DATASET RECORDS section start
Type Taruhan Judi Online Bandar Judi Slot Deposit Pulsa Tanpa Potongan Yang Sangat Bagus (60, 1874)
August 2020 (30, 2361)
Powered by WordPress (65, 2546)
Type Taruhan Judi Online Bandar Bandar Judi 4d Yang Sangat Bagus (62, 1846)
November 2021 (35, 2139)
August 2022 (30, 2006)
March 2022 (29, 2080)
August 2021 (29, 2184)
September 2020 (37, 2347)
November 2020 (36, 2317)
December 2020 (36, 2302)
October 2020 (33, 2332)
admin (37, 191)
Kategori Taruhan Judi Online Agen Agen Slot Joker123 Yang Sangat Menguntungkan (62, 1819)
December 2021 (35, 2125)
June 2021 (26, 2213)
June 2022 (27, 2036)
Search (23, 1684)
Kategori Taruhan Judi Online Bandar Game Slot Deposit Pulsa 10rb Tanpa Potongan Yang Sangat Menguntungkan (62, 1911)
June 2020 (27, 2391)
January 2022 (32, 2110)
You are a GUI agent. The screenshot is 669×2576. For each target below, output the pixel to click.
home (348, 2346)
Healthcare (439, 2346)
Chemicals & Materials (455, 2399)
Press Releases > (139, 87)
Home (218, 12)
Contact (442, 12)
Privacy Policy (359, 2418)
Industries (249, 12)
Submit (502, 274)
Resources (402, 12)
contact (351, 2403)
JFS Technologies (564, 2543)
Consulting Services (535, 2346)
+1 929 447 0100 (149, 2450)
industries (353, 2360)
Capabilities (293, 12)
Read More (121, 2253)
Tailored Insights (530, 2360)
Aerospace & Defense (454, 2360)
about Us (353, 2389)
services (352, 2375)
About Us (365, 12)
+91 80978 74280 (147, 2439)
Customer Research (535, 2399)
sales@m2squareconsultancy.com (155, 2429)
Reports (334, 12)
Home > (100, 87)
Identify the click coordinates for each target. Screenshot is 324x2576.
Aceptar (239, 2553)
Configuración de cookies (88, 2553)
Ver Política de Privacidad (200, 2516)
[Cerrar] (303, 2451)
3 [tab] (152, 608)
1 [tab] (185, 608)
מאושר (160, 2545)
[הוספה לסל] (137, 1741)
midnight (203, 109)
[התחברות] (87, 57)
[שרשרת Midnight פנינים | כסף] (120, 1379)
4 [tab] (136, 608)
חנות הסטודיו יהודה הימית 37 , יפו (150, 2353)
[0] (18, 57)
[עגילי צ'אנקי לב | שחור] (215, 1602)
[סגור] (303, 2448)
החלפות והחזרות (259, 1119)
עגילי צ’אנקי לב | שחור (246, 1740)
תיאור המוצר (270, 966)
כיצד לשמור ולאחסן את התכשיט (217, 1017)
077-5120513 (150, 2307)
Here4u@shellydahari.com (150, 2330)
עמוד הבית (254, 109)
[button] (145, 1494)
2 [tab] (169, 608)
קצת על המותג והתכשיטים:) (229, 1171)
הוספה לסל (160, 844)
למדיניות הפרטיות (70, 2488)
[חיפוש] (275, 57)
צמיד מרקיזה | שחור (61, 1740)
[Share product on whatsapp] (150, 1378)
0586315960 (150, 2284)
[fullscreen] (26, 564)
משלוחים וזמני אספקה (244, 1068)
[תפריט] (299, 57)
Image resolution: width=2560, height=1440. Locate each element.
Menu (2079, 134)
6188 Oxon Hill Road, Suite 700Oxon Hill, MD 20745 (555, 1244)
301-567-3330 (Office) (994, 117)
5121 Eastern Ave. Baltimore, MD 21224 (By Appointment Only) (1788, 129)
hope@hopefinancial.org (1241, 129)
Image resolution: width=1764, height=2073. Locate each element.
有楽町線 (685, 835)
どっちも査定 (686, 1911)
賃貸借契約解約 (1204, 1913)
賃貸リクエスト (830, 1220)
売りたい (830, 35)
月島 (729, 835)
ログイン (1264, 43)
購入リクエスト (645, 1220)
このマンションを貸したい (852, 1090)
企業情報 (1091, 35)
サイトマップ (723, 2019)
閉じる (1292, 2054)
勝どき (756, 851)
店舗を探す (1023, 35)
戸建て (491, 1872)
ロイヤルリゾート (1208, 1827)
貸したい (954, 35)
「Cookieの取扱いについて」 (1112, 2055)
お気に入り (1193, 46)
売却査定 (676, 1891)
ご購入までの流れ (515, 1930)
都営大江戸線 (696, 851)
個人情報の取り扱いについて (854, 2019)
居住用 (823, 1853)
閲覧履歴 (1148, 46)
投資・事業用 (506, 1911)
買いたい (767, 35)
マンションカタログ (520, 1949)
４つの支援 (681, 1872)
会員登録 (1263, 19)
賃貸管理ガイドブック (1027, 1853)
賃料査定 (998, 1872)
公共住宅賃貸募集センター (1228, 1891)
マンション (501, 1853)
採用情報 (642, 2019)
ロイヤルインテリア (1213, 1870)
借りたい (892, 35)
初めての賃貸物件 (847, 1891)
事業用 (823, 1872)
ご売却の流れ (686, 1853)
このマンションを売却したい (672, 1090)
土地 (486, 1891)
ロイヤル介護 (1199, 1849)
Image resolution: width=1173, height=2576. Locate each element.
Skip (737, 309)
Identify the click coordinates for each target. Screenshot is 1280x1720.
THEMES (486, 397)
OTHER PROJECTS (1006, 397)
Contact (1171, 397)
DATASET RECORDS section end
TASK BRIEF → Could you give the data above again, exact in every line?

ANSWER TO THIS EXERCISE →
Type Taruhan Judi Online Bandar Judi Slot Deposit Pulsa Tanpa Potongan Yang Sangat Bagus (60, 1874)
August 2020 (30, 2361)
Powered by WordPress (65, 2546)
Type Taruhan Judi Online Bandar Bandar Judi 4d Yang Sangat Bagus (62, 1846)
November 2021 (35, 2139)
August 2022 (30, 2006)
March 2022 (29, 2080)
August 2021 (29, 2184)
September 2020 (37, 2347)
November 2020 (36, 2317)
December 2020 (36, 2302)
October 2020 (33, 2332)
admin (37, 191)
Kategori Taruhan Judi Online Agen Agen Slot Joker123 Yang Sangat Menguntungkan (62, 1819)
December 2021 (35, 2125)
June 2021 (26, 2213)
June 2022 (27, 2036)
Search (23, 1684)
Kategori Taruhan Judi Online Bandar Game Slot Deposit Pulsa 10rb Tanpa Potongan Yang Sangat Menguntungkan (62, 1911)
June 2020 (27, 2391)
January 2022 (32, 2110)
You are a GUI agent. The screenshot is 669×2576. For each target below, output the pixel to click.
home (348, 2346)
Healthcare (439, 2346)
Chemicals & Materials (455, 2399)
Press Releases > (139, 87)
Home (218, 12)
Contact (442, 12)
Privacy Policy (359, 2418)
Industries (249, 12)
Submit (502, 274)
Resources (402, 12)
contact (351, 2403)
JFS Technologies (564, 2543)
Consulting Services (535, 2346)
+1 929 447 0100 (149, 2450)
industries (353, 2360)
Capabilities (293, 12)
Read More (121, 2253)
Tailored Insights (530, 2360)
Aerospace & Defense (454, 2360)
about Us (353, 2389)
services (352, 2375)
About Us (365, 12)
+91 80978 74280 (147, 2439)
Customer Research (535, 2399)
sales@m2squareconsultancy.com (155, 2429)
Reports (334, 12)
Home > (100, 87)
Identify the click coordinates for each target. Screenshot is 324x2576.
Aceptar (239, 2553)
Configuración de cookies (88, 2553)
Ver Política de Privacidad (200, 2516)
[Cerrar] (303, 2451)
3 [tab] (152, 608)
1 [tab] (185, 608)
מאושר (160, 2545)
[הוספה לסל] (137, 1741)
midnight (203, 109)
[התחברות] (87, 57)
[שרשרת Midnight פנינים | כסף] (120, 1379)
4 [tab] (136, 608)
חנות הסטודיו יהודה הימית 37 , יפו (150, 2353)
[0] (18, 57)
[עגילי צ'אנקי לב | שחור] (215, 1602)
[סגור] (303, 2448)
החלפות והחזרות (259, 1119)
עגילי צ’אנקי לב | שחור (246, 1740)
תיאור המוצר (270, 966)
כיצד לשמור ולאחסן את התכשיט (217, 1017)
077-5120513 (150, 2307)
Here4u@shellydahari.com (150, 2330)
עמוד הבית (254, 109)
[button] (145, 1494)
2 [tab] (169, 608)
קצת על המותג והתכשיטים:) (229, 1171)
הוספה לסל (160, 844)
למדיניות הפרטיות (70, 2488)
[חיפוש] (275, 57)
צמיד מרקיזה | שחור (61, 1740)
[Share product on whatsapp] (150, 1378)
0586315960 (150, 2284)
[fullscreen] (26, 564)
משלוחים וזמני אספקה (244, 1068)
[תפריט] (299, 57)
Image resolution: width=2560, height=1440. Locate each element.
Menu (2079, 134)
6188 Oxon Hill Road, Suite 700Oxon Hill, MD 20745 (555, 1244)
301-567-3330 (Office) (994, 117)
5121 Eastern Ave. Baltimore, MD 21224 (By Appointment Only) (1788, 129)
hope@hopefinancial.org (1241, 129)
Image resolution: width=1764, height=2073. Locate each element.
有楽町線 (685, 835)
どっちも査定 (686, 1911)
賃貸借契約解約 (1204, 1913)
賃貸リクエスト (830, 1220)
売りたい (830, 35)
月島 (729, 835)
ログイン (1264, 43)
購入リクエスト (645, 1220)
このマンションを貸したい (852, 1090)
企業情報 (1091, 35)
サイトマップ (723, 2019)
閉じる (1292, 2054)
勝どき (756, 851)
店舗を探す (1023, 35)
戸建て (491, 1872)
ロイヤルリゾート (1208, 1827)
貸したい (954, 35)
「Cookieの取扱いについて」 (1112, 2055)
お気に入り (1193, 46)
売却査定 (676, 1891)
ご購入までの流れ (515, 1930)
都営大江戸線 (696, 851)
個人情報の取り扱いについて (854, 2019)
居住用 (823, 1853)
閲覧履歴 (1148, 46)
投資・事業用 (506, 1911)
買いたい (767, 35)
マンションカタログ (520, 1949)
４つの支援 (681, 1872)
会員登録 (1263, 19)
賃貸管理ガイドブック (1027, 1853)
賃料査定 (998, 1872)
公共住宅賃貸募集センター (1228, 1891)
マンション (501, 1853)
採用情報 (642, 2019)
ロイヤルインテリア (1213, 1870)
借りたい (892, 35)
初めての賃貸物件 (847, 1891)
事業用 (823, 1872)
ご売却の流れ (686, 1853)
このマンションを売却したい (672, 1090)
土地 (486, 1891)
ロイヤル介護 (1199, 1849)
Image resolution: width=1173, height=2576. Locate each element.
Skip (737, 309)
Identify the click coordinates for each target. Screenshot is 1280x1720.
THEMES (486, 397)
OTHER PROJECTS (1006, 397)
Contact (1171, 397)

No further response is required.